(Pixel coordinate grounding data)
---

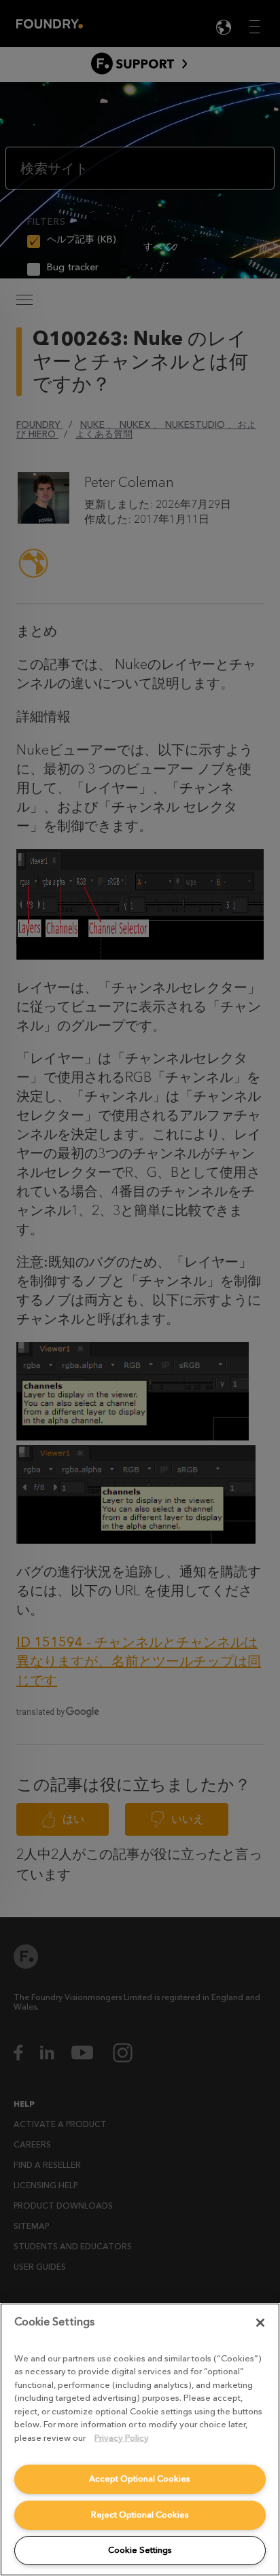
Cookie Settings (140, 2550)
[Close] (260, 2323)
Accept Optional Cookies (139, 2478)
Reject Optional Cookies (140, 2514)
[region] (140, 2439)
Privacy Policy (121, 2438)
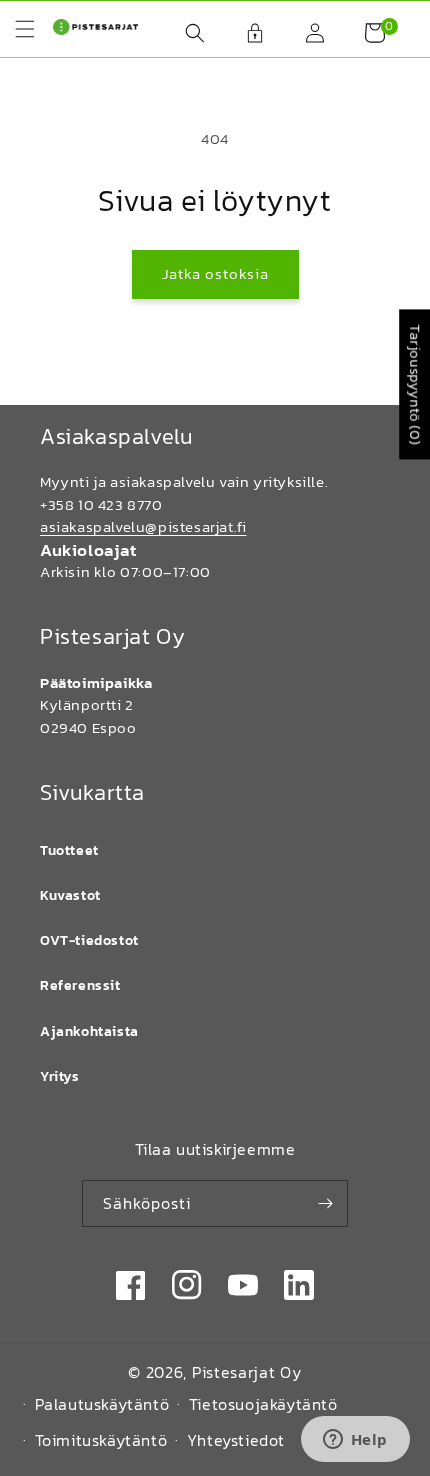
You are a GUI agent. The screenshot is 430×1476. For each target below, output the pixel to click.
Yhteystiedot (236, 1440)
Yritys (60, 1076)
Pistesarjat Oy (247, 1372)
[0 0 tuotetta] (365, 33)
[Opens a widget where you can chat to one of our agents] (355, 1441)
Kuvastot (70, 895)
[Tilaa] (325, 1203)
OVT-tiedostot (89, 940)
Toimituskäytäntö (101, 1440)
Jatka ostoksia (215, 273)
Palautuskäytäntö (102, 1404)
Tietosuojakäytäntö (263, 1404)
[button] (185, 33)
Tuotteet (69, 850)
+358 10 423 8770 (101, 504)
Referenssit (80, 985)
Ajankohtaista (89, 1031)
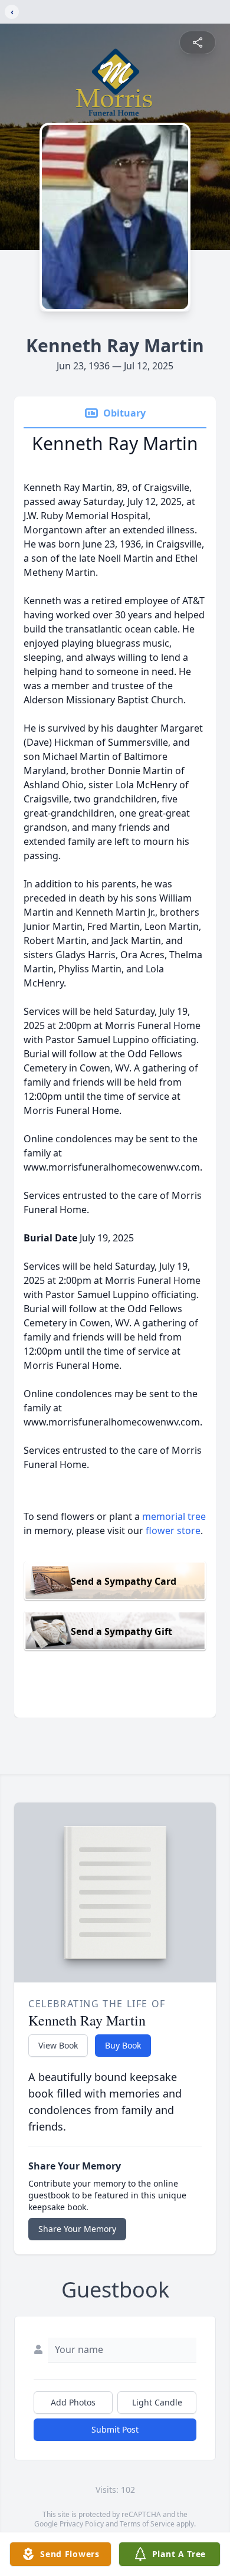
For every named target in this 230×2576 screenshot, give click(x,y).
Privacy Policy (82, 2524)
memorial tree (174, 1516)
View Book (58, 2045)
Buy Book (123, 2045)
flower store (173, 1530)
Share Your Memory (77, 2228)
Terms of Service (147, 2524)
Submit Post (115, 2429)
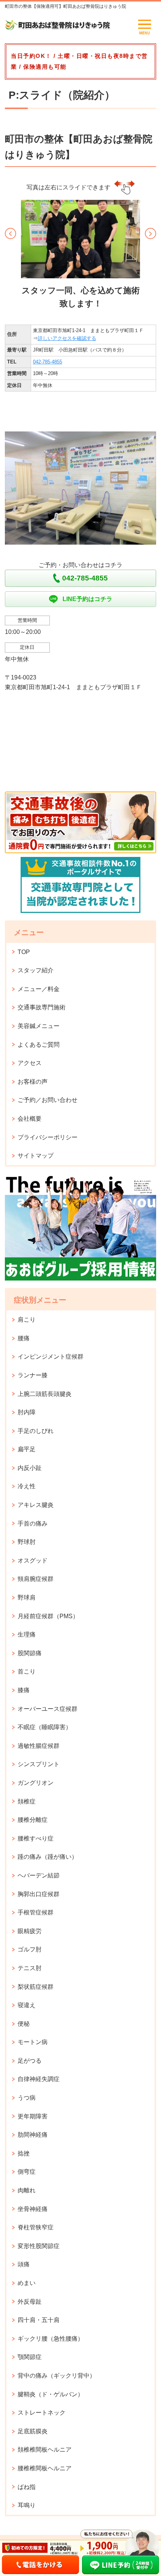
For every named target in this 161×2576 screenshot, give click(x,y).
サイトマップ (36, 1155)
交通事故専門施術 (42, 1007)
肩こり (27, 1319)
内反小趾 (30, 1468)
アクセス (30, 1063)
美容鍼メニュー (39, 1026)
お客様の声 (33, 1081)
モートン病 (33, 2042)
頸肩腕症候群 (36, 1579)
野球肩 (27, 1597)
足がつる (30, 2061)
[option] (80, 256)
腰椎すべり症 (36, 1838)
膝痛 (24, 1690)
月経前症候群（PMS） (48, 1616)
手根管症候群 (36, 1912)
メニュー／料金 (39, 989)
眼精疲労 (30, 1931)
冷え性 (27, 1486)
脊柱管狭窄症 (36, 2227)
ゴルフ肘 (30, 1949)
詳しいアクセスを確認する (67, 338)
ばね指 (27, 2487)
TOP (24, 952)
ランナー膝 (33, 1375)
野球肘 (27, 1542)
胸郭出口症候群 (39, 1894)
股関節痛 (30, 1653)
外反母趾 (30, 2301)
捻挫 (24, 2153)
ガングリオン (36, 1783)
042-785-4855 (47, 362)
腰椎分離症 (33, 1820)
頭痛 (24, 2264)
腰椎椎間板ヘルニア (45, 2468)
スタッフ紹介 (36, 970)
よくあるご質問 (39, 1044)
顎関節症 (30, 2357)
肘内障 (27, 1412)
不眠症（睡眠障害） (45, 1727)
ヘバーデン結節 (39, 1875)
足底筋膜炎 (33, 2431)
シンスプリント (39, 1764)
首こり (27, 1671)
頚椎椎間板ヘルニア (45, 2449)
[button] (10, 233)
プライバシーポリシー (48, 1137)
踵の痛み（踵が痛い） (48, 1857)
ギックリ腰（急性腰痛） (50, 2338)
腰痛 (24, 1338)
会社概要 (30, 1118)
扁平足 (27, 1449)
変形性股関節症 (39, 2246)
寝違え (27, 2005)
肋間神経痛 (33, 2134)
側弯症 (27, 2171)
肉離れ (27, 2190)
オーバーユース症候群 (48, 1709)
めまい (27, 2283)
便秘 (24, 2024)
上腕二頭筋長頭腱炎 (45, 1394)
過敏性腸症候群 (39, 1746)
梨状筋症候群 (36, 1987)
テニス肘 (30, 1968)
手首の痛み (33, 1523)
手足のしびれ (36, 1431)
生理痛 (27, 1634)
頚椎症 (27, 1801)
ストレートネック (42, 2412)
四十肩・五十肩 (39, 2320)
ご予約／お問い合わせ (48, 1100)
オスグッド (33, 1560)
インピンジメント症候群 (50, 1356)
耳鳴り (27, 2505)
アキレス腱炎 (36, 1505)
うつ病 (27, 2097)
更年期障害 (33, 2116)
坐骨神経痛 (33, 2209)
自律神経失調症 (39, 2079)
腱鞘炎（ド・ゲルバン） (50, 2394)
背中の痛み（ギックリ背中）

---

## [Task instructions]
Before copying the data, remove the pictures. Then repeat the rest exactly.

## [Task solution]
Cookie Settings (140, 2550)
[Close] (260, 2323)
Accept Optional Cookies (139, 2478)
Reject Optional Cookies (140, 2514)
[region] (140, 2439)
Privacy Policy (121, 2438)
You are a GUI agent. The screenshot is 430×1476. For each target below, output the pixel to click.
Yhteystiedot (236, 1440)
Yritys (60, 1076)
Pistesarjat Oy (247, 1372)
[0 0 tuotetta] (365, 33)
[Opens a widget where you can chat to one of our agents] (355, 1441)
Kuvastot (70, 895)
[Tilaa] (325, 1203)
OVT-tiedostot (89, 940)
Toimituskäytäntö (101, 1440)
Jatka ostoksia (215, 273)
Palautuskäytäntö (102, 1404)
Tietosuojakäytäntö (263, 1404)
[button] (185, 33)
Tuotteet (69, 850)
+358 10 423 8770 (101, 504)
Referenssit (80, 985)
Ajankohtaista (89, 1031)
For every named target in this 230×2576 screenshot, give click(x,y).
Privacy Policy (82, 2524)
memorial tree (174, 1516)
View Book (58, 2045)
Buy Book (123, 2045)
flower store (173, 1530)
Share Your Memory (77, 2228)
Terms of Service (147, 2524)
Submit Post (115, 2429)
For every named target in this 161×2576 screenshot, give click(x,y).
サイトマップ (36, 1155)
交通事故専門施術 (42, 1007)
肩こり (27, 1319)
内反小趾 (30, 1468)
アクセス (30, 1063)
美容鍼メニュー (39, 1026)
お客様の声 (33, 1081)
モートン病 (33, 2042)
頸肩腕症候群 (36, 1579)
野球肩 (27, 1597)
足がつる (30, 2061)
[option] (80, 256)
腰椎すべり症 (36, 1838)
膝痛 (24, 1690)
月経前症候群（PMS） (48, 1616)
手根管症候群 (36, 1912)
メニュー／料金 (39, 989)
眼精疲労 (30, 1931)
冷え性 (27, 1486)
脊柱管狭窄症 (36, 2227)
ゴルフ肘 (30, 1949)
詳しいアクセスを確認する (67, 338)
ばね指 (27, 2487)
TOP (24, 952)
ランナー膝 (33, 1375)
野球肘 (27, 1542)
胸郭出口症候群 (39, 1894)
股関節痛 (30, 1653)
外反母趾 (30, 2301)
捻挫 (24, 2153)
ガングリオン (36, 1783)
042-785-4855 (47, 362)
腰椎分離症 (33, 1820)
頭痛 (24, 2264)
腰椎椎間板ヘルニア (45, 2468)
スタッフ紹介 (36, 970)
よくあるご質問 (39, 1044)
顎関節症 (30, 2357)
肘内障 (27, 1412)
不眠症（睡眠障害） (45, 1727)
ヘバーデン結節 (39, 1875)
足底筋膜炎 (33, 2431)
シンスプリント (39, 1764)
首こり (27, 1671)
頚椎椎間板ヘルニア (45, 2449)
[button] (10, 233)
プライバシーポリシー (48, 1137)
踵の痛み（踵が痛い） (48, 1857)
ギックリ腰（急性腰痛） (50, 2338)
腰痛 (24, 1338)
会社概要 (30, 1118)
扁平足 (27, 1449)
変形性股関節症 (39, 2246)
寝違え (27, 2005)
肋間神経痛 (33, 2134)
側弯症 (27, 2171)
肉離れ (27, 2190)
オーバーユース症候群 (48, 1709)
めまい (27, 2283)
便秘 (24, 2024)
上腕二頭筋長頭腱炎 (45, 1394)
過敏性腸症候群 (39, 1746)
梨状筋症候群 (36, 1987)
テニス肘 (30, 1968)
手首の痛み (33, 1523)
手足のしびれ (36, 1431)
生理痛 (27, 1634)
頚椎症 (27, 1801)
ストレートネック (42, 2412)
四十肩・五十肩 (39, 2320)
ご予約／お問い合わせ (48, 1100)
オスグッド (33, 1560)
インピンジメント症候群 (50, 1356)
耳鳴り (27, 2505)
アキレス腱炎 (36, 1505)
うつ病 (27, 2097)
更年期障害 (33, 2116)
坐骨神経痛 (33, 2209)
自律神経失調症 (39, 2079)
腱鞘炎（ド・ゲルバン） (50, 2394)
背中の痛み（ギックリ背中）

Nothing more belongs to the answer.